[squid-users] squid 7.1 , url_rewrite_program does not work

[Dmitry Melekhov]

22.10.2025 18:27, Alex Rousskov пишет:
> On 2025-10-22 00:31, Dmitry Melekhov wrote:
>> 22.10.2025 08:17, Amos Jeffries пишет:
>>> On 21/10/2025 18:59, Dmitry Melekhov wrote:
>>>> 21.10.2025 09:20, Amos Jeffries пишет:
>>>>> On 21/10/2025 15:01, Dmitry Melekhov wrote:
>>>>>>
>>>>>> There is third way- revert change, which breaks rewrites,
>>>>>>
>>>>>> this is what I did.
>>>>>
>>>>>
>>>>> Sending all "blocked" visitors to whatever server whose DNS name 
>>>>> starts with "http." is not a fix. 
>>>>
>>>> If browser expects https and gets http it results in error, not in 
>>>> breach.
>>>
>>>
>>> Any server could easily respond with HTTPS on port 80 - especially 
>>> since the domain "http" is rare and likely crafted to exist by an 
>>> attacker.
>>>
>>
>> Sorry, I don't see any real problem here, otherwise all squids before 
>> 7 are affected.
>>
>>>
>>>>
>>>>> It is breaking things in worse ways that are not visible to you.
>>>>>
>>>>> All it takes is for Squid to find it has a record for domain 
>>>>> "http.*" and all your so-called blocked visitors will be hijacked 
>>>>> by that server. Silently.
>>>>>
>>>>>
>>>> I can't understand which server are you talking about.
>>>>
>>>
>>> Any server where Squid resolves the http.* domain name to point at.
>>>
>>>
>>>>
>>>>> The officially patched Squid is rejecting the CONNECT tunnel (as 
>>>>> you want) and also telling you the helper needs fixing. If the 
>>>>> error message is annoying, do one of the fixes I mentioned earlier.
>>>>>
>>>>
>>>> No, squid passes traffic. This is problem. Errors messages is not a 
>>>> problem.
>>>>
>>>
>>> Ah, there is the missing piece. Thank you for correcting me.
>>>
>>>
>>>
>> I think this should be corrected, but this is feature now.
>>
>> Very strange, imho.
>
> Nothing is set in stone here! If you can suggest a specific 
> improvement, please do so. Squid should not go back to silently 
> generating malformed CONNECT requests (and relying on various 
> ephemeral side effects of those malformed requests), but there may be 
> other ways to handle this better.
>
> Example A: Squid could auto-extract host:port parts from the URI 
> received from a url_rewrite_program when adapting a CONNECT request. 
> The new behavior may need to be explicitly allowed by a new 
> url_rewrite_program parameter, but perhaps that is not necessary.
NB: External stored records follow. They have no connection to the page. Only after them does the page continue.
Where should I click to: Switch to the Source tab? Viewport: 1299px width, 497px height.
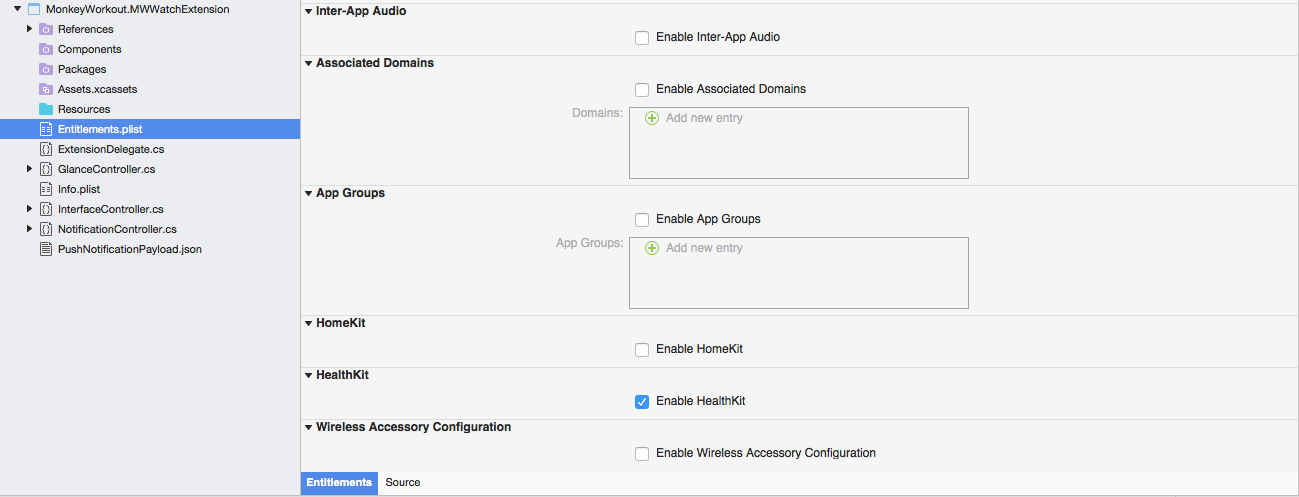(x=403, y=483)
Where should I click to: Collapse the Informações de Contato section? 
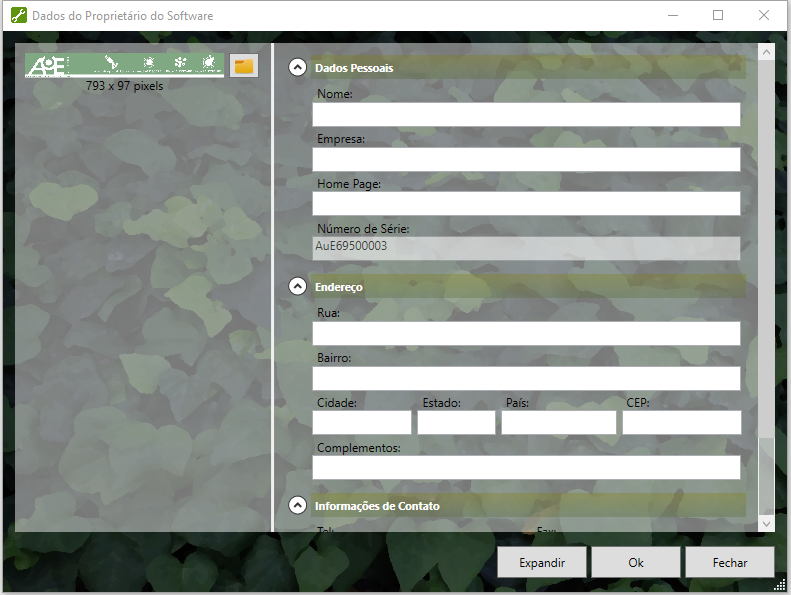297,505
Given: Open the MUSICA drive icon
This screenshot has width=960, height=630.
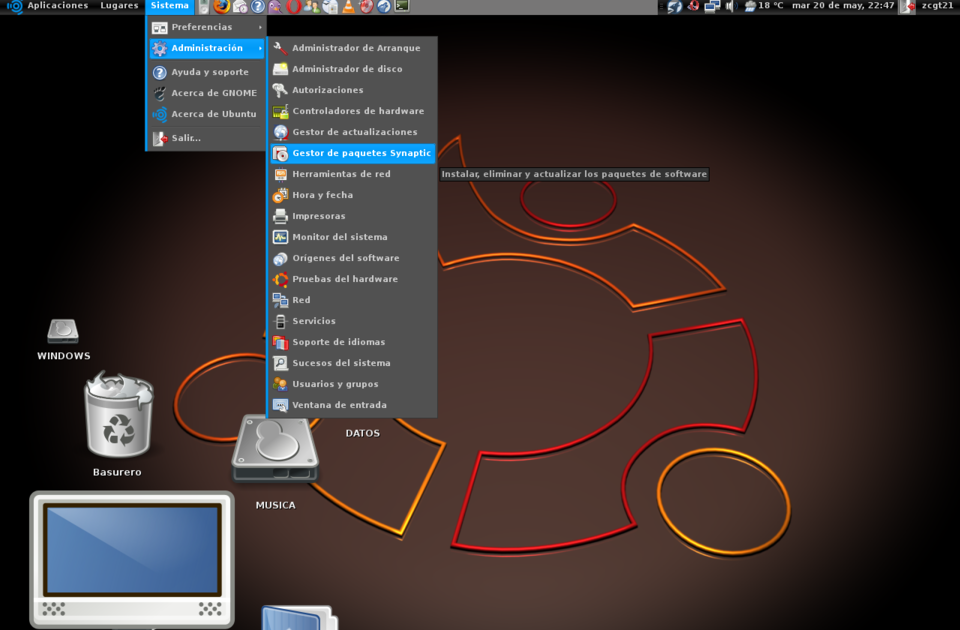Looking at the screenshot, I should [x=275, y=450].
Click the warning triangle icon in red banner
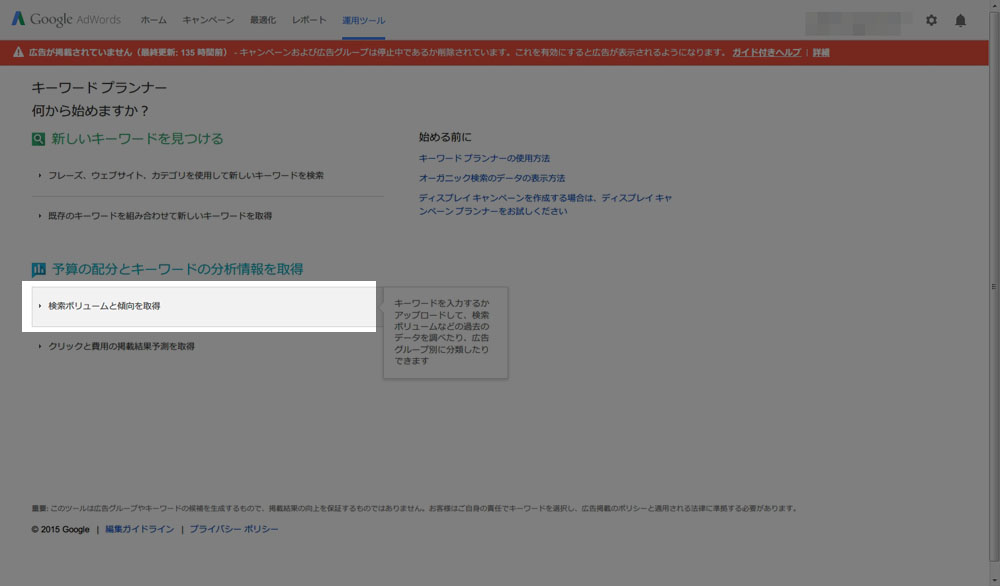 pos(18,53)
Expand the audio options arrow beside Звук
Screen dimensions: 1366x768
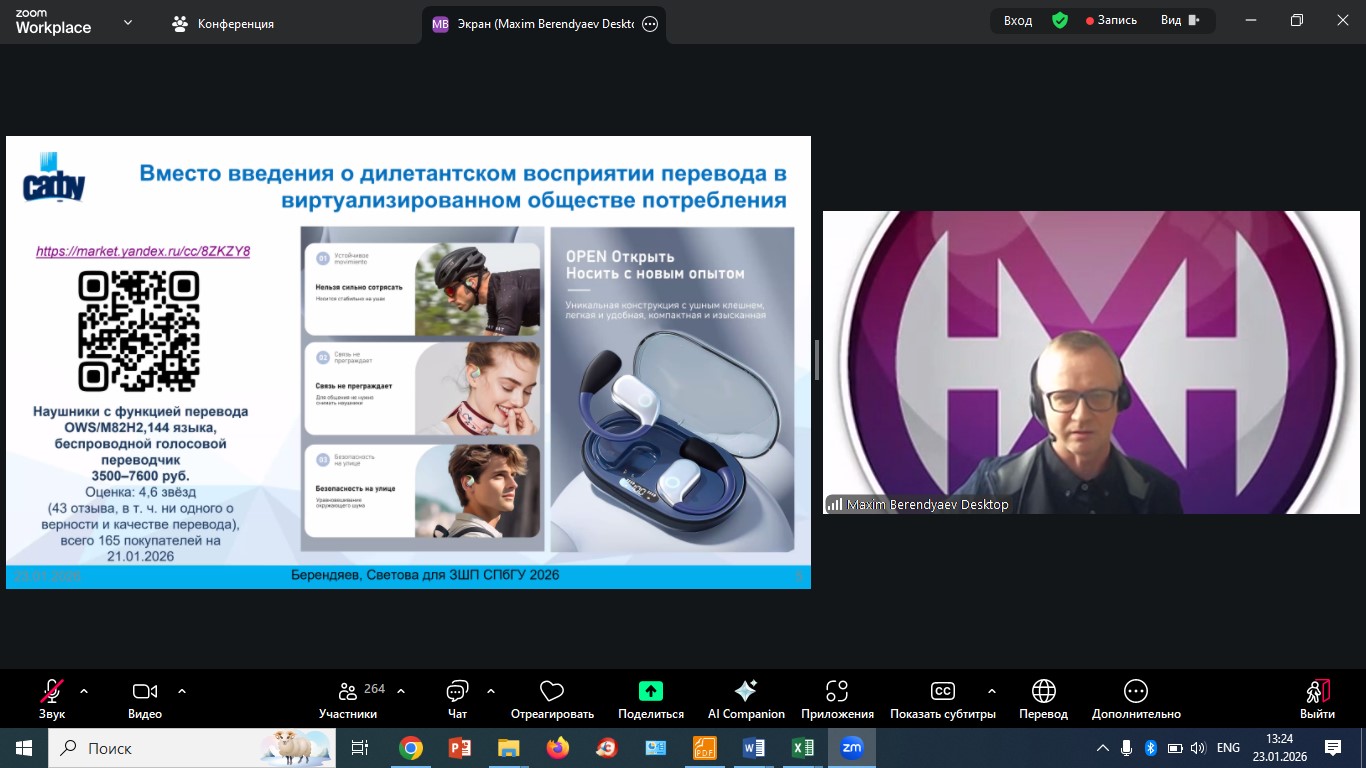tap(84, 691)
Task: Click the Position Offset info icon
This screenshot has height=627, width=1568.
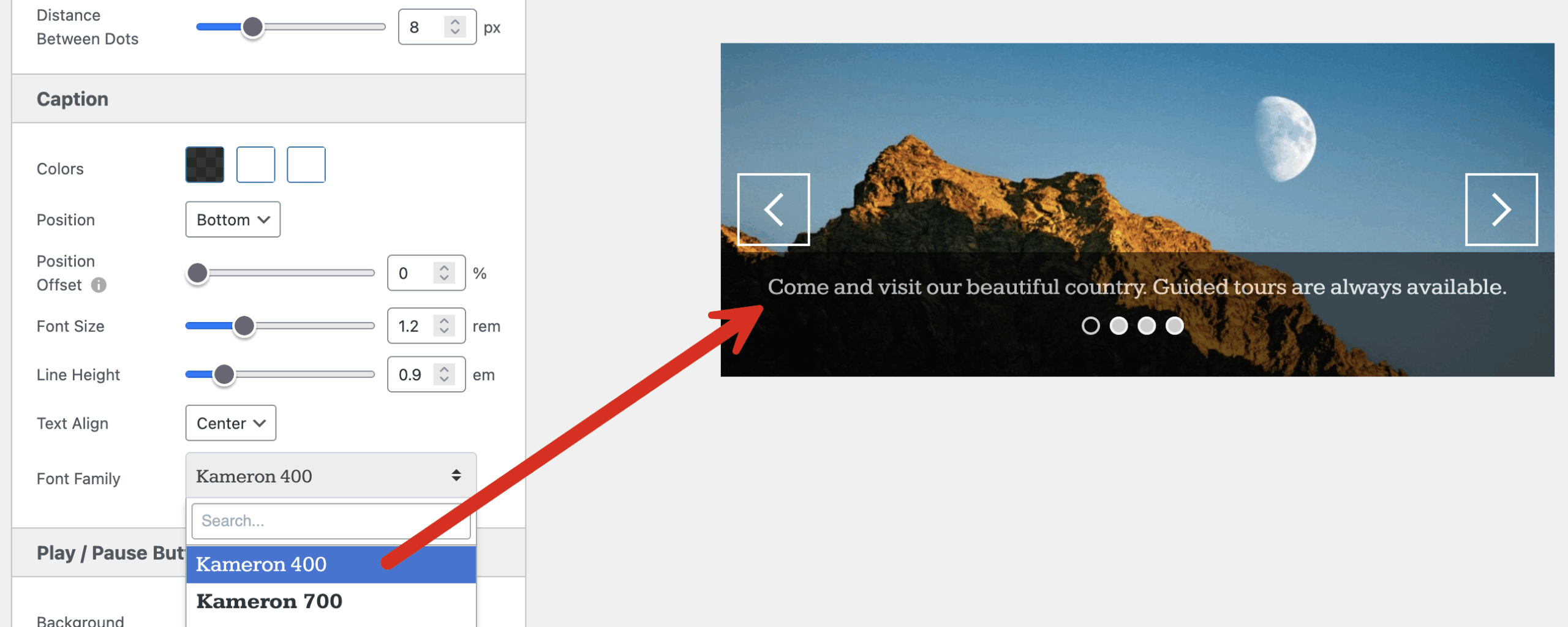Action: pyautogui.click(x=99, y=285)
The 
> actual proposal should finalize/defend this design decision.
>
> Example B: Squid could deny a request that receives a malformed 
> url_rewrite_program response (e.g., using ERR_GATEWAY_FAILURE). I wish 
> the original implementation would do that instead of ignoring the 
> problem[^1]! For backward compatibility, a new url_rewrite_program 
> parameter could allow old "report and ignore" behavior, but perhaps 
> that is not necessary. The actual proposal should finalize/defend this 
> design decision.
>
> [^1]: Squid already uses ERR_GATEWAY_FAILURE for url_rewrite_program 
> timeouts AFAICT.
>
>
Yes, I know you position.

Thank you!